I could go into the many reasons why I stopped posting, but I won't. I said at the beginning this wouldn't be a "dear diary" thrown out to cyberspace. I had my reasons. I still have my reasons.
But... but... but... suffice to say I've gone through some changes and they're still evolving.
I'll never stop writing, though. I gave the following piece away, why shouldn't it be on my very own blog? So here it is:
Many years ago in the 1960s when my family left Los Angeles, it was with a gigantic mental sigh of relief. The smog, the sprawl, and the fast pace weren't missed in the slightest. In fact, we pitied those we knew who were caught within its environ. My father was a native who had always yearned to escape, and my sisters and I whole-heartedly embraced his negative view of everything regarding L.A. We joined in his jubilation that we were fortunate to make a getaway, and from that point on we've been united in our quest to live in a better place and in our denunciation of Los Angeles.
Although my father managed his somewhat getaway, he was still trapped Monday through Friday. He had little choice; he was a film editor and the work was either in L.A. or New York. He stuck with the devil he knew and made the commute down the Pacific Coast Highway long before it became fashionable.
My mother, who relocated to Southern California out of choice, missed the city more than the rest of us put together. She was, however, appeased by the fact that we were at the beach.
We moved just fifty miles away, but what a world of difference. We lived on a strip of sand where the Santa Monica Mountains met the sea whose address was North Malibu. It was far from and nothing like the trendy Colony. We had crossed the line from Los Angeles into Ventura County.
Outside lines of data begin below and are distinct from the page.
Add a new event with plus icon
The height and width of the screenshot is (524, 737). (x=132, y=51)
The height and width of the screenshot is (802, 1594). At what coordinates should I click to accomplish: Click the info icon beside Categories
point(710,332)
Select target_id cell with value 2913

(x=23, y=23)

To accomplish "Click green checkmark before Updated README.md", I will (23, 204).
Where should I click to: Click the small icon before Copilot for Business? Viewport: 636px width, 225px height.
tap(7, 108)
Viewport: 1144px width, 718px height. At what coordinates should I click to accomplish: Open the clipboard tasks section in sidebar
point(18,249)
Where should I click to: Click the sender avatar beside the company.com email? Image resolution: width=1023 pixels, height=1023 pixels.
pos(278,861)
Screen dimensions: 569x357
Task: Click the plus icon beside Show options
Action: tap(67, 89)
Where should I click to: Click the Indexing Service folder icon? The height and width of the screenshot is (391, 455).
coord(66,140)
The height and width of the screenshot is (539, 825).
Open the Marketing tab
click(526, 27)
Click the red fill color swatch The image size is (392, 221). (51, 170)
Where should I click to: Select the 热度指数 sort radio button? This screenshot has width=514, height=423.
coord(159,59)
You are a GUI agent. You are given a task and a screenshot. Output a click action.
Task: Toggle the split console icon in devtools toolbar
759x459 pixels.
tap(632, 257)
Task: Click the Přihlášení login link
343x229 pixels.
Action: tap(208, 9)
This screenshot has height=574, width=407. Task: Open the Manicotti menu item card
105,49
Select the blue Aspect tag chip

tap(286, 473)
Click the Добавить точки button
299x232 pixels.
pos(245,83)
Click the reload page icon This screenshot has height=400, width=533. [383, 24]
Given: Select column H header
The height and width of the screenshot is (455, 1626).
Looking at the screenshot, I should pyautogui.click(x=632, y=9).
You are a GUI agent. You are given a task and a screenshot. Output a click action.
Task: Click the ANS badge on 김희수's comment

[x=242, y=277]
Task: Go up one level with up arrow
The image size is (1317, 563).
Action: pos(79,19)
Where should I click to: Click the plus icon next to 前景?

After being used to endless homes and businesses on vast city streets, my sisters and I at first could scarcely fathom our new found luck. When we weren't in school we had unlimited freedom in exploring the locale. There were the miles of beach, the coastal craggy rocks, the private pier, and the canyon across the highway that could be hiked for miles. It was before the state acquired it as part of the state park system and was still the farthest reaches of a cattle ranch that stretched throughout the northernmost part of the Santa Monica Mountains. The sycamore trees, the creek that ran to the ocean, the vaquero cabin and the yucca studded hillsides all became our turf and a part of us.
We were bussed alongside the ocean to attend school amidst the agricultural fields in Oxnard. Ventura County was verdant, beautiful. The air was clean and the population low. We listened in disbelief when my father compared it to the San Fernando Valley he grew up in.
"I can remember when the walnut groves went on forever, and the L.A. River was wild," he'd reminisce. Out of respect we wouldn't challenge his memories. We simply couldn't comprehend that the asphalt sprawl to which we were accustomed had been an agricultural bastion a scant generation before. And it never occurred to us at the time that we might very well witness the same type of change.
After a couple of years the state acquired the canyon. At first it made little difference; it was an opportunity for further exploration. However, it did not take long for the beach side of the highway to fall prey to eminent domain. We enjoyed being there while it lasted, and moving there provided the impetus to flee L.A. Not one of us expected or wanted to ever go back. Our lives settled in Ventura County.
However, I became more of my father's daughter than I cared to admit as I unconsciously emulated some of his negative attitude toward growth and change. Ventura County was becoming too crowded and I yearned for spaces that were cleaner and less populated.
This has led to wanderlust that has taken me to the Pacific Northwest (both Washington and Oregon) as well as Northern California. I leave, but I always come back.
I've recently returned after a stint in Sonoma County Wine Country. And while it is quite beautiful there, too - an agriculture centered county fifty miles north of a major city - it's too cold and too far from the ocean for me.
So once again I've returned, and it's been my good fortune that the weather this past fall was the sort that's reinforced my belief that this is my place.